By IANS
Washington : It has not exactly been the medical equivalent of the hunt for the holy grail, but scientists have for long been looking for a drug that kills cancer cells and spares healthy ones. And the goal appears within sight.
People get cancer because a protein called p53 – which is supposed to suppress tumours – is not doing its job. About half the time, this is because the gene that holds the protein is mutated or missing altogether.
The rest of the time, another protein, called the human MDM2, is the culprit. It binds to p53 and inhibits its tumour suppressor function, promoting cancer development.
For over a decade, scientists have been searching for ways to block the inhibition of the p53 protein – but in vain.
Now, researchers at the University of Michigan say they have designed a small molecule, called MI-219, which effectively blocks interaction between the MDM2 and the p53.
MI-219 specifically kills tumour cells by harnessing the power of p53. In animal models of human cancer, MI-219 completely inhibited tumour growth and appeared to cause no toxicity to animals.
If clinical trials bear out these results, the drug could potentially treat many different types of cancer, say the authors of the study, the findings of which have been published in online edition of the Proceedings of National Academy of Sciences.
“MI-219 is unique in that it is designed to activate p53 without causing DNA damage, specifically killing tumour cells.

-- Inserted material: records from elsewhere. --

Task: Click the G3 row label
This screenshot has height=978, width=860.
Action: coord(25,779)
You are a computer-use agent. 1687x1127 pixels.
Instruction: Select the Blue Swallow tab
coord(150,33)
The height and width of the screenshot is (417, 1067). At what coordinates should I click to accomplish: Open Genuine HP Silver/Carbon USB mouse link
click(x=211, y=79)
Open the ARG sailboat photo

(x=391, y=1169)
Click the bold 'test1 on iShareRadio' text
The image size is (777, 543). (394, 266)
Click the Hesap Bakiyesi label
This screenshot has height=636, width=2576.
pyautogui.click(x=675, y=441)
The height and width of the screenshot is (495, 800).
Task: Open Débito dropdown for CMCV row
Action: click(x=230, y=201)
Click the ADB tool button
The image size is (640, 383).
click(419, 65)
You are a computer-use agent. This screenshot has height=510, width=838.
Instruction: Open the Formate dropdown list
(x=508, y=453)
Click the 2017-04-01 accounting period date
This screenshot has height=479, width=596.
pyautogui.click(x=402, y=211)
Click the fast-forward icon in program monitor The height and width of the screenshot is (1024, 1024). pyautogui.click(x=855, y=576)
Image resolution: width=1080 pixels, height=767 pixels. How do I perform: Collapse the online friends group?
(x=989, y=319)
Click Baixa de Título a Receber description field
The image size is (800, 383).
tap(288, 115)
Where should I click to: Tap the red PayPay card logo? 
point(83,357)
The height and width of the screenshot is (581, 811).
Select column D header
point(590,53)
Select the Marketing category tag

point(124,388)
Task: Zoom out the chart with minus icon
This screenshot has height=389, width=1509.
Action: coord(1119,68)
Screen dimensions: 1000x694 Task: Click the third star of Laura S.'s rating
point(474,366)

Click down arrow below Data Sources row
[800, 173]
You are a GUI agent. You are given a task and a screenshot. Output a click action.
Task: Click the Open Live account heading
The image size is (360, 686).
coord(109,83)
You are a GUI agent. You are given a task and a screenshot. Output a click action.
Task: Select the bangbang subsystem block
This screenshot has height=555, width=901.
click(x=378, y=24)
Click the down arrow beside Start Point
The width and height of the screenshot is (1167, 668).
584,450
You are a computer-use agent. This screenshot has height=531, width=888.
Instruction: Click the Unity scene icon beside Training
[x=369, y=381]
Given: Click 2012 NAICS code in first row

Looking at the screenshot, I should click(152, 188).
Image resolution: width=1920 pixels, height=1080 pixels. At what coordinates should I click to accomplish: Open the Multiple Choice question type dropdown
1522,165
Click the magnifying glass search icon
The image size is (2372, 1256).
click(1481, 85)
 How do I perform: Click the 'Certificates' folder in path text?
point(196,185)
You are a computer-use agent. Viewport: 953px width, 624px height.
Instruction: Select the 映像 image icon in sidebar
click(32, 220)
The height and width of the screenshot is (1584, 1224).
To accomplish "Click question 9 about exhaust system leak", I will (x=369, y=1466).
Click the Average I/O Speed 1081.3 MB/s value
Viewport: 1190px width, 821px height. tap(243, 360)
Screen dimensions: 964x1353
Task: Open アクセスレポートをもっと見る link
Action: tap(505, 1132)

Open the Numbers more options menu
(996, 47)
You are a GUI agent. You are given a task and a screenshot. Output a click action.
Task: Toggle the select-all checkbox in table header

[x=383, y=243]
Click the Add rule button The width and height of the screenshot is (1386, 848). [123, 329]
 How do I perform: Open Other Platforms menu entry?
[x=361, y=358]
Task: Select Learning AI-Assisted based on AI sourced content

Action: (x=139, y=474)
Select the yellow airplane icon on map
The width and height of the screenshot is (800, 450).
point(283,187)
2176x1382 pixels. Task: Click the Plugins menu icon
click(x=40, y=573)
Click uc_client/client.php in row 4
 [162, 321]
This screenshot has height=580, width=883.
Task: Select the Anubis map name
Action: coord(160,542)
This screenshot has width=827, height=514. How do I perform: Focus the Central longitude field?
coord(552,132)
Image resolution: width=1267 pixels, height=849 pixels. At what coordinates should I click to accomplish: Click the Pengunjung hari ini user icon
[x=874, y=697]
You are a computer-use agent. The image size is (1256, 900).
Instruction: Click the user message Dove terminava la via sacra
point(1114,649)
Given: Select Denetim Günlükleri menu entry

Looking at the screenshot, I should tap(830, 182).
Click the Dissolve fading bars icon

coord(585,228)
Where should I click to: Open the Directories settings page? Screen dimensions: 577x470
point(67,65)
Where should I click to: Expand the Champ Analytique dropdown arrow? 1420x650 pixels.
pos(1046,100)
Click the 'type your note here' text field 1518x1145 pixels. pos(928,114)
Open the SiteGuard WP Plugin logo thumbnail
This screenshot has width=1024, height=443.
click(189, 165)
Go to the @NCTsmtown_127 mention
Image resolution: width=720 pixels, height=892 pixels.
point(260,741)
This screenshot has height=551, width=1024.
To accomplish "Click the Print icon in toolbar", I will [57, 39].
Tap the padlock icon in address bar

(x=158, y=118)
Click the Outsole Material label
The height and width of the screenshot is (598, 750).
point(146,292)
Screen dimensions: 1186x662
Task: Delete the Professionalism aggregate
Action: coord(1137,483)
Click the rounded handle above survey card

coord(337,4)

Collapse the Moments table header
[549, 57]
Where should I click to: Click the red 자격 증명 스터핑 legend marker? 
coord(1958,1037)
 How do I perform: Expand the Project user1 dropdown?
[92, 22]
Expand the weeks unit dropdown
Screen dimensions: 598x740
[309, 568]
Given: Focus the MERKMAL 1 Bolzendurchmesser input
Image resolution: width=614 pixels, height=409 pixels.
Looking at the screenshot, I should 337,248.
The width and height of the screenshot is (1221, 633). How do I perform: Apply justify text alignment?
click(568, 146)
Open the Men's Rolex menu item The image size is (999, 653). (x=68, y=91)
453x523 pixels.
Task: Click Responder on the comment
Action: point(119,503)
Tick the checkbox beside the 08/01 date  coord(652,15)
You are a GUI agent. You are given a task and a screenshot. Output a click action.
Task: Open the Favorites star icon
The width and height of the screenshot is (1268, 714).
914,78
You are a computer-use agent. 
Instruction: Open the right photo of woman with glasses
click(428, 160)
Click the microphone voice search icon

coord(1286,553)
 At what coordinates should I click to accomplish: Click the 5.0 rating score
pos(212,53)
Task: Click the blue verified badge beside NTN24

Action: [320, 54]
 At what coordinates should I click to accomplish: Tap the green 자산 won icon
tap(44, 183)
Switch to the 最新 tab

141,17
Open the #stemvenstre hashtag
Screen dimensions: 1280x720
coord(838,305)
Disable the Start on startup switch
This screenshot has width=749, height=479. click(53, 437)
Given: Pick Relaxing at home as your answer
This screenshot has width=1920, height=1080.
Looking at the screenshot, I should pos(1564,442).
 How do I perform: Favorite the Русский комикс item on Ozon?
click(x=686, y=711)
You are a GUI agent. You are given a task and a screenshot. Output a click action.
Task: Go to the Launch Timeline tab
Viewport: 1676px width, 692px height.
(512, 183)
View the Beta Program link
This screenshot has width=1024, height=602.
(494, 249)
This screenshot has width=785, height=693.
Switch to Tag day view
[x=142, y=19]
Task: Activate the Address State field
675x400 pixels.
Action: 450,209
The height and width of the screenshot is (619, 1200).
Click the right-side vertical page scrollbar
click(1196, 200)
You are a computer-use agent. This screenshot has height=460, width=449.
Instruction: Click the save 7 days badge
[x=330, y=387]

Indeed, it is highly effective in inhibiting tumour growth and even inducing regression, but it has caused no toxicity to animals at efficacious doses,” said researcher Shaomeng Wang.
Besides these plus points, MI-219 can be developed as a oral pill, rather than traditional chemotherapy that must be given intravenously.
“MI-219 needs to be evaluated in human clinical trials for safety and efficacy for cancer treatment since it is a brand new drug,” Wang cautioned.